Essa palavra era usada com um significado completamente diferente 10 anos atrás. Em 2001 eu a usava para me referir a meninos de rua viciados. Hoje a definição é um garoto de rua inexperiente que faz alguma merda que fode as coisas para outras pessoas, porque ele é jovem e não sabe o que está fazendo. Acho que está um pouco banalizada demais e eu não chamo ninguém de Oogles nem nada, mas acho engraçado o jeito que as pessoas usam essa palavra agora.

Qual é a história sobre o vídeo Rail Rider que você postou no site?
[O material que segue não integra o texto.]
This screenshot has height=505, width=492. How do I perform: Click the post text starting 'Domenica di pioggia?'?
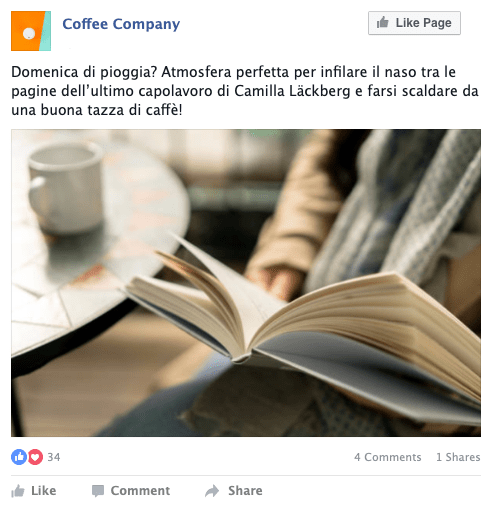(x=246, y=91)
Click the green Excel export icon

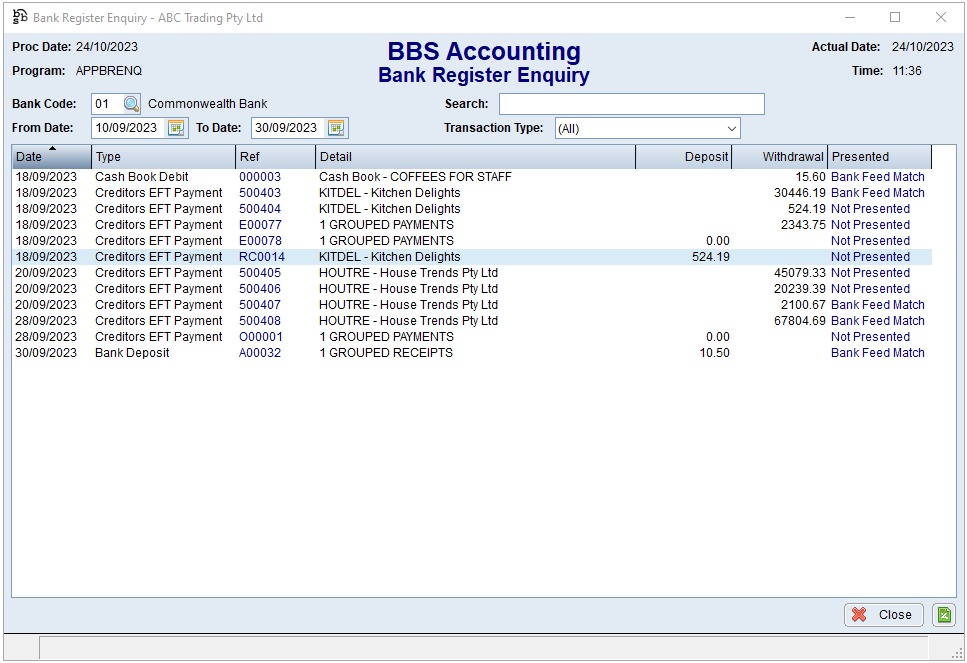pyautogui.click(x=943, y=615)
Parece ser uma tendência relativamente nova na cultura de viagens clandestinas de trem.
Alguém estacionou aqui outro dia com um desses amarrado em cima do carro. E eu fiquei tipo “Que negócio é esse?”, e o cara disse: “Ah, é um railrider. Você coloca nos trilhos como um carrinho de kart”. Me lembro de ter visto alguns vídeos sobre railriders que você podia pedalar pelos trilhos uns quatro ou cinco anos atrás, e achei aquilo incrível. Aí só de ver um cara com um desses estacionado ali pirei. Falei pra ele: “Cara, você precisa me levar pra dar uma volta!”.
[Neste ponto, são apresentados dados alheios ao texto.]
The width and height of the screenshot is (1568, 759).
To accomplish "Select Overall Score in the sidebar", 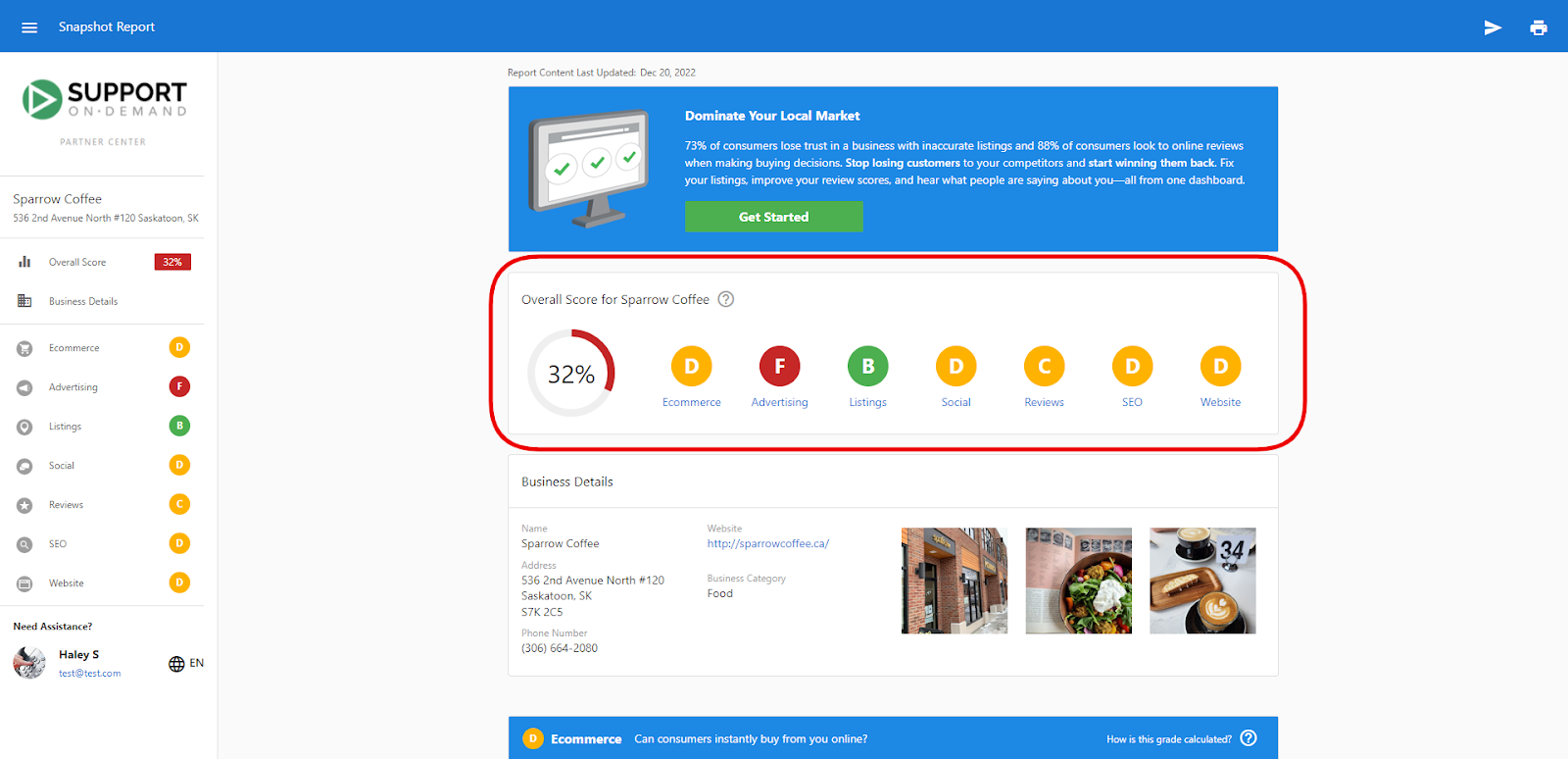I will tap(77, 262).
Além de caronas e viagens de trem, o que mais você planeja explorar com o Punk Nomad?
Sou fascinado por viagens marítimas. Acho que não tem anarquistas ou punks suficientes fazendo isso. Fiquei inspirado por alguns pequenos grupos, como o Miss Rockaway Armada. Eles construíram uma barcaça e desceram o Mississipi, tática clássica de viagem, mas era uma grande barcaça artística com muita gente fazendo arte e tocando música. Essa é uma maneira realmente livre e independente de viajar e ver coisas que as pessoas nunca veem. E também tem gente como o pessoal do Floating Neutrinos, que foram os primeiros a navegar da Costa Leste americana até a Espanha ou a França num barco feito de lixo. Isso foi em 91 ou 92, acho. Tem também o blueanarchy.org. Esse cara na baía de São Francisco, o Moxie, que pega barcos abandonados e os conserta e ensina as pessoas a navegar. E tem esse outro cara que construiu sua própria ilha com garrafas recicladas. Ele apareceu no Ripley's Belive It Or Not! no meio dos anos 90. Ele construiu sua própria ilha com 600 mil garrafas de plástico recicladas, apenas colocando terra sobre elas. Tem mais de 90 metros de largura. Tem árvores e um bangalô de dois andares e ele consegue fazer a ilha descer o rio com um pedaço de pau. É uma coisa incrível. Por que não tem mais gente fazendo isso? É esse tipo de coisa que eu quero documentar e mostrar pra todo mundo que é possível fazer.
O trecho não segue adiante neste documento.